式が盛り上がるにつれて、円卓ごとに記念写真を撮りに高砂に向かう、前髪と笑顔を計上記録させるように数秒を過ごすと、どっと疲れを感じた。

 そのまま、席に戻る事をせずに、トイレに寄ったのはきっとお酒だけが理由ではないだろう、きっと素面でも同じことをしたと思う。手を洗いながら、皆が簡単そうに手にしている幸せの“しるし”が自分にはない。そして、気が付いたらつかめずに指の隙間から流れていた。
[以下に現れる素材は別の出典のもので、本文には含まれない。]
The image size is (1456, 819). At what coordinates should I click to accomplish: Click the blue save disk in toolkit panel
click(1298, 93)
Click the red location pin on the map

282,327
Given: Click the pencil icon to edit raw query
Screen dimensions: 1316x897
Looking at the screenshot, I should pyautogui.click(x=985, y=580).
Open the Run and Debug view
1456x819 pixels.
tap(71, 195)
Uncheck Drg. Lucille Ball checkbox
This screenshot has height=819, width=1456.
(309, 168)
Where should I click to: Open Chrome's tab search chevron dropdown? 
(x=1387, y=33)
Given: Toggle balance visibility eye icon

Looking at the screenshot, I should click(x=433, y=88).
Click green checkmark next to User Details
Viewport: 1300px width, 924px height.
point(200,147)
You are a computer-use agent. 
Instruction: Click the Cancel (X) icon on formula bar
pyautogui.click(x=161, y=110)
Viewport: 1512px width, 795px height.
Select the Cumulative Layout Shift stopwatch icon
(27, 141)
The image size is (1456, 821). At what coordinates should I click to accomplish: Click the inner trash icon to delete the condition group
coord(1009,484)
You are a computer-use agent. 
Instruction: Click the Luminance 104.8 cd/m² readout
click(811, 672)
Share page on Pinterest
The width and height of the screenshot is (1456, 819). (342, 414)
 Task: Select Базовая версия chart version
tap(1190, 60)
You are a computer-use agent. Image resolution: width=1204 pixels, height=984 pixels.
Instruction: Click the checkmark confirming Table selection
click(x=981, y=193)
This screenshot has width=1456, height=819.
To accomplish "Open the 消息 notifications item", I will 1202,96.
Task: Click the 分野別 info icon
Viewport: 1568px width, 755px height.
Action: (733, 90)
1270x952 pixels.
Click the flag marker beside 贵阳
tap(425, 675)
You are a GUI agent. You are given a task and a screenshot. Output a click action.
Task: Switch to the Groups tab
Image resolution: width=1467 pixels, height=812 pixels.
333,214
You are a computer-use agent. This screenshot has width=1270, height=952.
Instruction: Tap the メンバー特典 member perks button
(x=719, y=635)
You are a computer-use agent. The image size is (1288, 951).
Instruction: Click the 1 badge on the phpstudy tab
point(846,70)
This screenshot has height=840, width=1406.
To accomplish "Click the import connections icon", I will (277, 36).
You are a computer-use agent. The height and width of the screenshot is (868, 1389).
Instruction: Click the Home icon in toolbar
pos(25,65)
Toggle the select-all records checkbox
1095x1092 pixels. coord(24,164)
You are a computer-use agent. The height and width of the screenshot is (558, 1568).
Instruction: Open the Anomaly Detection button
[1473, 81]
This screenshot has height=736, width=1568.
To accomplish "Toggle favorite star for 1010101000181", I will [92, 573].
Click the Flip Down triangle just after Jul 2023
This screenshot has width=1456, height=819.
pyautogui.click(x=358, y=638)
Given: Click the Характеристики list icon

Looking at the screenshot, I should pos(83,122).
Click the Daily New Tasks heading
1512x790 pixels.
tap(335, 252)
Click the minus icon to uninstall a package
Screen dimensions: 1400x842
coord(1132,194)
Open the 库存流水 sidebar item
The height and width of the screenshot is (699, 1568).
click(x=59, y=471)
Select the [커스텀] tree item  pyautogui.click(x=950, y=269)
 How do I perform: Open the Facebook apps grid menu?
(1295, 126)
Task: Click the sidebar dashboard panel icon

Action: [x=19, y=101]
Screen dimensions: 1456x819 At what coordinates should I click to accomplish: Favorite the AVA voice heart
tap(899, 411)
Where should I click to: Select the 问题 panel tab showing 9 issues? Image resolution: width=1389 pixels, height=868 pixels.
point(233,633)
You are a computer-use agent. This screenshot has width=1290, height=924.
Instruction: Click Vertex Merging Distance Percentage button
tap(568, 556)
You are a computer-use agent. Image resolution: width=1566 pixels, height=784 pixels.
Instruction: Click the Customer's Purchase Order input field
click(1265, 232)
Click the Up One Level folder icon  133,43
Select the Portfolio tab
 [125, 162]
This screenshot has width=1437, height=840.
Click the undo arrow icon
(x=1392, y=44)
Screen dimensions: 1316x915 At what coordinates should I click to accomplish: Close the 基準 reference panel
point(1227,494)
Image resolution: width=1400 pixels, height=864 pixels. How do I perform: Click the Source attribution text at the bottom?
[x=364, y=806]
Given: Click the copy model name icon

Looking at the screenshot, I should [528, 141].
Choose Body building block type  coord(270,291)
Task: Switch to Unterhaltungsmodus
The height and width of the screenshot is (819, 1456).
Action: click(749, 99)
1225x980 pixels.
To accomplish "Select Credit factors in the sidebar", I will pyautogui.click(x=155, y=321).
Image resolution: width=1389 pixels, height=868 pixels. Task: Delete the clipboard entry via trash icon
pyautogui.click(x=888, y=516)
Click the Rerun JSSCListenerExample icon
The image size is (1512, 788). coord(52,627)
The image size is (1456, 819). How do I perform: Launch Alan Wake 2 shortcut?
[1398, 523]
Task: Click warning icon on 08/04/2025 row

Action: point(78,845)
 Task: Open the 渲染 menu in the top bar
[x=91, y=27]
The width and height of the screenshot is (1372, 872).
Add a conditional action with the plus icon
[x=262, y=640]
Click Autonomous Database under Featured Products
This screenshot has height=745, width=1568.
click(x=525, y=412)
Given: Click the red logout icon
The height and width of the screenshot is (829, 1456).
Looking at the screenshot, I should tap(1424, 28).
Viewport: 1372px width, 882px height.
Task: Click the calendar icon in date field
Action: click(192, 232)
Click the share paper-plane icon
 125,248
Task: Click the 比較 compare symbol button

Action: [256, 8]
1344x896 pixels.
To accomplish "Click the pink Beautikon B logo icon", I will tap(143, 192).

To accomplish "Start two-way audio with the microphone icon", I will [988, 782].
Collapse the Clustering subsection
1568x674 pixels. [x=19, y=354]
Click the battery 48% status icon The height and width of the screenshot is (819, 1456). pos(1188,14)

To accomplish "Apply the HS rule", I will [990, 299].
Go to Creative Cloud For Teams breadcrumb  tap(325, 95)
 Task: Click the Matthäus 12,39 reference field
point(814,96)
 式場特有の少し重めの出入り口の扉が開いた、葉も時間差でトイレに来た。洗面台の所で前髪を直しつつ、葉の用が済むのを待つ。「おまえさ。この後2次会どうする。二人で吞みなおさない?」一樹の読み通り、葉も肩身が狭かったのだろう。「ご祝儀貧乏だから、俺の家で宅呑みで良いよな。」

式が終わり、二人は新郎新婦の挨拶という名の幸せの押し売りと、引き出物を受け取り、駅に向かっていた。

 ほとんどの旧友が二次会に参加するため、自分たちは誰とも駅への道で一緒になることは無かった。「みんな教えてくれなくて寂しいよな」とだけつぶやき。特に会話の無いまま葉宅に付いた。


 男兄弟に囲まれて育ったお陰か、一切人を家に呼ぶことに抵抗が無い。そして末っ子特有かも知れないが、兄たちが引っ越すたびにいらない家具や食器などを、葉に押し付ける為大学時代や他の男の一人暮らしと比べても、キッチン用具や食器が多い。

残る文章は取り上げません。